Work to do >>
From the forum thread on boring bar setups below, can you copy word for word the passage that begins at "i cant find" and stops after "has changeable tapers?"?
### Quoted passage ###
# Boring Bar Setup That I Can Use In My Mt#3 And My R8 Mills



## motofool33 (Apr 10, 2016)

Hello i am looking to get a boring bar that i could use on either my mills or on my Lathe. 

i cant find any adapters that go from MT3 to R8, but i can find r8 to MT3 but they are very long and you lose alot of z axis travel.  

Is there a setup that has changeable tapers?


----------



## awander (Apr 10, 2016)

There are boring heads that have interchangeable shanks-I have one, for instance, that has MT3, R8 & B&S9 shanks. Another with MT4 and R8 shanks.

What do you want to do with the boring head on the lathe? It's probably just easier to hold a boring bar direct, on the toolpost, rather than try to use a boring head in the tailstock....or are you thinking of installing the boring head in the lathe spindle?


----------



## motofool33 (Apr 10, 2016)

awander said:


> There are boring heads that have interchangeable shanks-I have one, for instance, that has MT3, R8 & B&S9 shanks. Another with MT4 and R8 shanks.
> 
> What do you want to do with the boring head on the lathe? It's probably just easier to hold a boring bar direct, on the toolpost, rather than try to use a boring head in the tailstock....or are you thinking of installing the boring head in the lathe spindle?


Looking to use it for making key ways possibly 

Sent from my SAMSUNG-SM-G900A using Tapatalk


----------



## awander (Apr 10, 2016)
### Recorded data ###
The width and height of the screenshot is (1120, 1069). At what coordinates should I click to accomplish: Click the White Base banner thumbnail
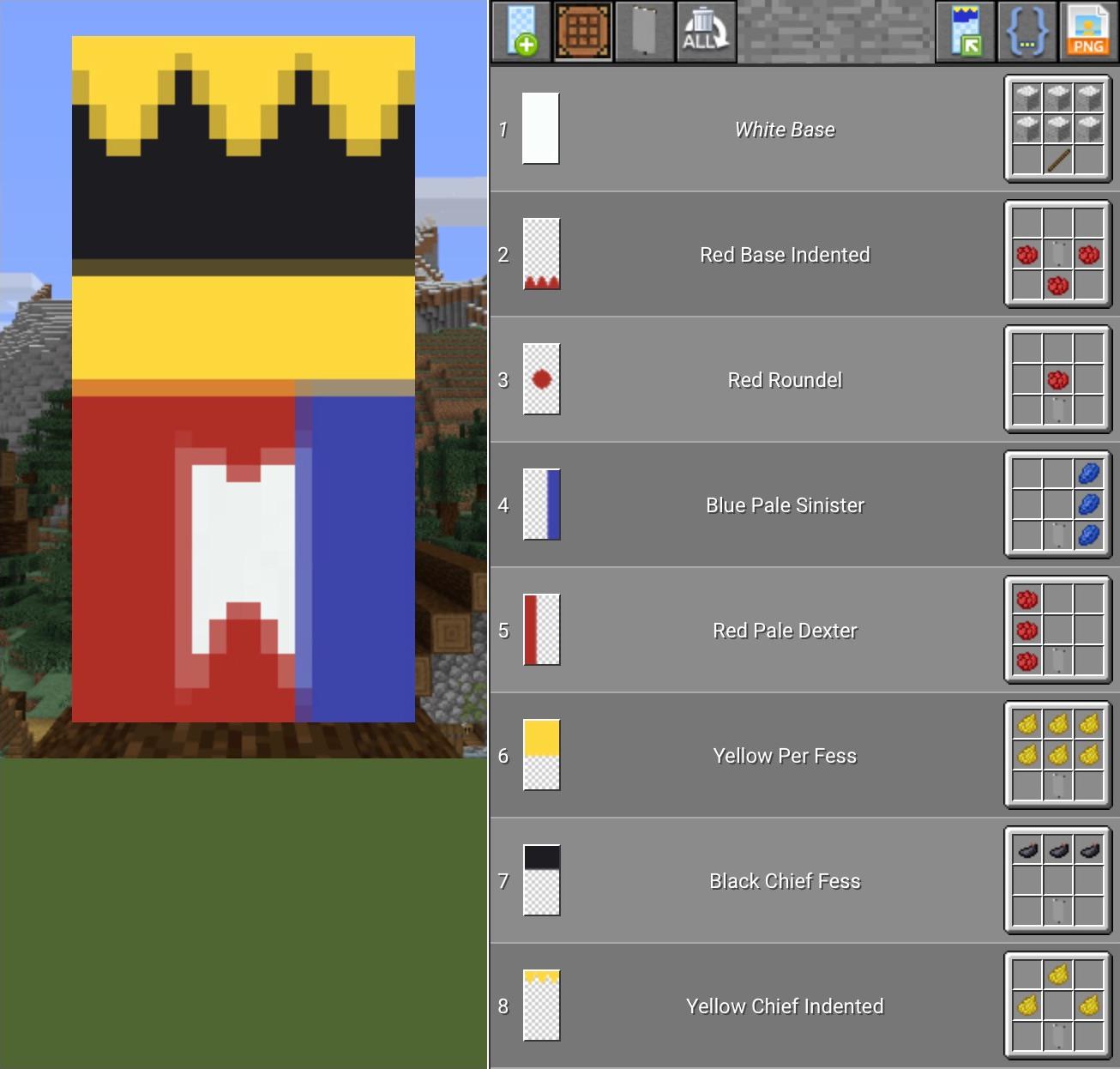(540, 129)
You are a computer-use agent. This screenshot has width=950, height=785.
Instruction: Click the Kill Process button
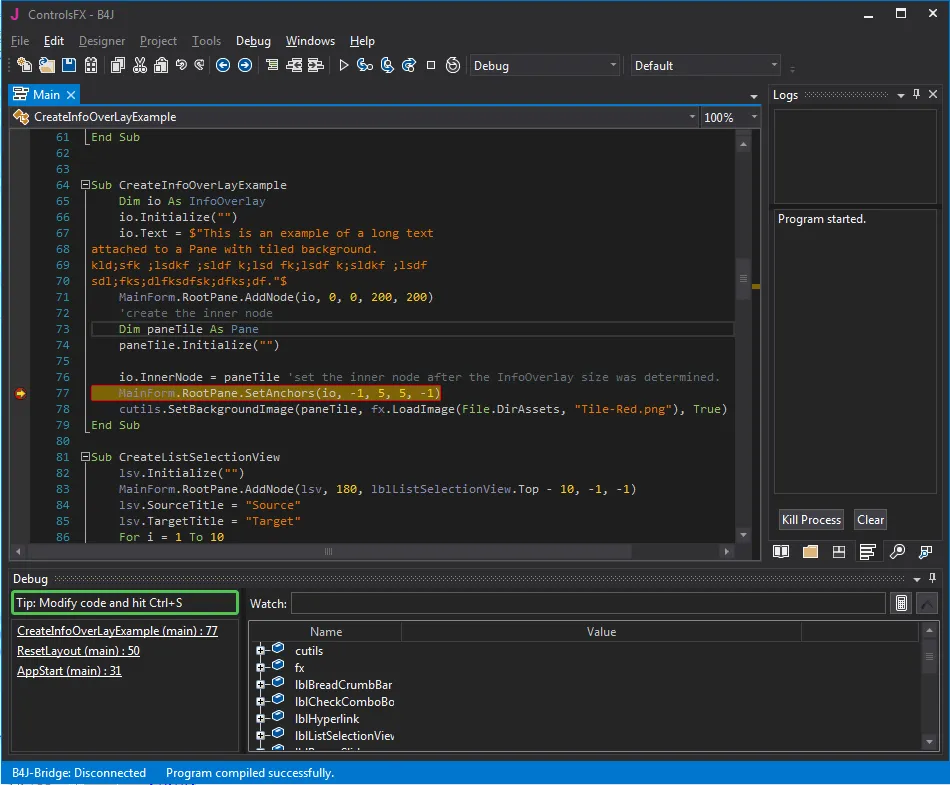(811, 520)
###
Result of this task >>
i cant find any adapters that go from MT3 to R8, but i can find r8 to MT3 but they are very long and you lose alot of z axis travel.  

Is there a setup that has changeable tapers?